── Record extracts ──

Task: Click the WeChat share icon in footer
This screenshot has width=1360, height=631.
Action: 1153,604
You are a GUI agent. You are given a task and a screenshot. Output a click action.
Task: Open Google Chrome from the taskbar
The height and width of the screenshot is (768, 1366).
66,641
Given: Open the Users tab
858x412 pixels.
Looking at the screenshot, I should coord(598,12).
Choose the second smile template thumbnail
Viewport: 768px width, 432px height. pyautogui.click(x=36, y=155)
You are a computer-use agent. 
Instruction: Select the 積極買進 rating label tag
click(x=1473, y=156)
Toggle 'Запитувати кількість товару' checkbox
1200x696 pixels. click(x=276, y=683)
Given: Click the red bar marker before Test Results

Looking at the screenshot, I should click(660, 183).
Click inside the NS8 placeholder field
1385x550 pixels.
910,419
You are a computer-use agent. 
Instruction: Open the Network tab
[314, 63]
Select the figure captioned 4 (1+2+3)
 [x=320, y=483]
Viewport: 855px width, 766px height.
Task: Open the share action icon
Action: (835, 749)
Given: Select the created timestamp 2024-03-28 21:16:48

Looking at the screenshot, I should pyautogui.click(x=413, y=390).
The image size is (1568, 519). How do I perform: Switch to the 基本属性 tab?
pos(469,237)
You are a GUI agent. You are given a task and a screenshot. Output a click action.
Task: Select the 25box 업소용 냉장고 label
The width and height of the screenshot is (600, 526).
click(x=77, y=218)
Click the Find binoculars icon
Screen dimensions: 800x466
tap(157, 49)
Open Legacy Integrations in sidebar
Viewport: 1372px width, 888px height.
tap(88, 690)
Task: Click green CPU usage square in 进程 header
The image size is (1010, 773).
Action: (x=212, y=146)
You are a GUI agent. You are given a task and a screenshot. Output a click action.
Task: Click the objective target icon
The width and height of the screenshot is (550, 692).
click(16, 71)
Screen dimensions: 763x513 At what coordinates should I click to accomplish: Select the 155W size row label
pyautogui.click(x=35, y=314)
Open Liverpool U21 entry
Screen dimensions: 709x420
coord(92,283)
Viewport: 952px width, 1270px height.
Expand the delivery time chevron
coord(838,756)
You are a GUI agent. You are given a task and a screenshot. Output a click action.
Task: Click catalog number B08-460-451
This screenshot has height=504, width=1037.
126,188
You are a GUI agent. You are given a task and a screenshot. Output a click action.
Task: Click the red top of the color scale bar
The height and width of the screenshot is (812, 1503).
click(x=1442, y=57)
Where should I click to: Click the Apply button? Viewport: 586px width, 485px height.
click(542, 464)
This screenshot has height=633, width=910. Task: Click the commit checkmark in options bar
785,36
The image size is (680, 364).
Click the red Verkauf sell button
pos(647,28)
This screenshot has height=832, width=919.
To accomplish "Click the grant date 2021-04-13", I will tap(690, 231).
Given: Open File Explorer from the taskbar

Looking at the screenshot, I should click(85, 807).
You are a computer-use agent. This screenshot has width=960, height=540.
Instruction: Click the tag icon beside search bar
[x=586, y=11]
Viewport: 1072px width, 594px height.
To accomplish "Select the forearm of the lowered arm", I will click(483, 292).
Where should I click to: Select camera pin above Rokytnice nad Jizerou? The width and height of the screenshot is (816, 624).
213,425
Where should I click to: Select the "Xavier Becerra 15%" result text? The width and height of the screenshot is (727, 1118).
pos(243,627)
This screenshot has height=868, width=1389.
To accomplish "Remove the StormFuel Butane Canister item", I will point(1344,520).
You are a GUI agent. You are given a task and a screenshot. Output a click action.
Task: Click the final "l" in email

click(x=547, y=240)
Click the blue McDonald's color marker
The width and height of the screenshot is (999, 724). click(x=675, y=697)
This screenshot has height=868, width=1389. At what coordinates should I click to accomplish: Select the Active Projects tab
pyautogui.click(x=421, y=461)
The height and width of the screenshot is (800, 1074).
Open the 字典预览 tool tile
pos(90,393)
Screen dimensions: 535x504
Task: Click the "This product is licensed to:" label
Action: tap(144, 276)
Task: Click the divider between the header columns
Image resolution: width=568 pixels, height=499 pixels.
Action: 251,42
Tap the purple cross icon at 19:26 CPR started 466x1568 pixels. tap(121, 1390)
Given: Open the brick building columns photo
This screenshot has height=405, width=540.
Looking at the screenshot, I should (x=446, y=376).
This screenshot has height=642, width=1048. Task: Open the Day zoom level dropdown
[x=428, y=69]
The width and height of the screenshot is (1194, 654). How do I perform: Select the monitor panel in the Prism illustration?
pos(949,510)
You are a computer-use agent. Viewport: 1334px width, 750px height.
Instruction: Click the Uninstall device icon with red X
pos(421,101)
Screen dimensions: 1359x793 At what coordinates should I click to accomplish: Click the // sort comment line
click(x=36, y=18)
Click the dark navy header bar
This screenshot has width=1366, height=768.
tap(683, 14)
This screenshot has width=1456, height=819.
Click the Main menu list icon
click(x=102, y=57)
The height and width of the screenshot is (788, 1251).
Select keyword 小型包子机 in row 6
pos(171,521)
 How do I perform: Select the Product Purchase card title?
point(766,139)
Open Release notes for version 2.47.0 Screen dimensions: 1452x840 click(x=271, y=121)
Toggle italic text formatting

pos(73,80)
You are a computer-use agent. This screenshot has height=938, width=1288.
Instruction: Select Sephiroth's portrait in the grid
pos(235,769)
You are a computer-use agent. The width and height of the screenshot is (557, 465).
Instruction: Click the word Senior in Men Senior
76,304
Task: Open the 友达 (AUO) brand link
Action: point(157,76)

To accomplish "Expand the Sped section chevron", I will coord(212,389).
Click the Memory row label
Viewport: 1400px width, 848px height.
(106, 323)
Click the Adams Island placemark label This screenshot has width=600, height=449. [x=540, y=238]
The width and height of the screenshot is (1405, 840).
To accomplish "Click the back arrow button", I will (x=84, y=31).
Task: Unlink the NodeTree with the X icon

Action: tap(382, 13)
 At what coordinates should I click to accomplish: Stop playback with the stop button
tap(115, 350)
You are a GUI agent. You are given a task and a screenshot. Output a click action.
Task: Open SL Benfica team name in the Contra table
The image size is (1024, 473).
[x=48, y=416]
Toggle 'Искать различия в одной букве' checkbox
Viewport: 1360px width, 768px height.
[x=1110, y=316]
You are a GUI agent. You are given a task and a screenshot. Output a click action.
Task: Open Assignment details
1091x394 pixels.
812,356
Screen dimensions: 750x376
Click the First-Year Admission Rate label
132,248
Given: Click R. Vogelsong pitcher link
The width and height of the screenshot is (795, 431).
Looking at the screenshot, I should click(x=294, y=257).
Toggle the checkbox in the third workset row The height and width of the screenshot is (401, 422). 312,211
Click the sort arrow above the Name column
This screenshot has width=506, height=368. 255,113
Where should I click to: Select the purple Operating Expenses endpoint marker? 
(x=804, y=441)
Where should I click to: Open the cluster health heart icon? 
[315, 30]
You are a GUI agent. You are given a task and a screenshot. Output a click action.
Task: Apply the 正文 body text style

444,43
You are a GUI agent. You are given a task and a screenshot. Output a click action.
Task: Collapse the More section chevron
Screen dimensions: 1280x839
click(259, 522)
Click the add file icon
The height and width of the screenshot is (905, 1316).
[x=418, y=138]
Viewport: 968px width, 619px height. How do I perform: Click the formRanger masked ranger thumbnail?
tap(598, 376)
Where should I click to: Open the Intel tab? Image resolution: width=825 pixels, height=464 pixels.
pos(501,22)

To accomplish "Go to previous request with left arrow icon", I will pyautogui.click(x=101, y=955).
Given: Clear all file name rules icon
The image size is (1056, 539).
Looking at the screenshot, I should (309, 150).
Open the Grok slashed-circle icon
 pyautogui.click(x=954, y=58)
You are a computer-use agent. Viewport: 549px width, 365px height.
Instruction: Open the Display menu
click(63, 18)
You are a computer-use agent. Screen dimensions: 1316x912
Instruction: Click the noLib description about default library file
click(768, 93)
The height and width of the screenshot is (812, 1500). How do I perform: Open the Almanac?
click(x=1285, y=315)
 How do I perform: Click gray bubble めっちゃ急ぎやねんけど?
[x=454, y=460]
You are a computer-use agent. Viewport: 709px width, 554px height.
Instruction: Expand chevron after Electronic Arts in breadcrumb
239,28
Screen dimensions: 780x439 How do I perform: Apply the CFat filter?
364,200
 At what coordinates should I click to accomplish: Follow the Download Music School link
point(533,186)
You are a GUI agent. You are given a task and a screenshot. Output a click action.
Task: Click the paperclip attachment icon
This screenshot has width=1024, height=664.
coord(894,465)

───

▶ [Exercise aim]
State the number of lines in the entries above that contain the word "header", and nothing more.

▶ [Exercise solution]
3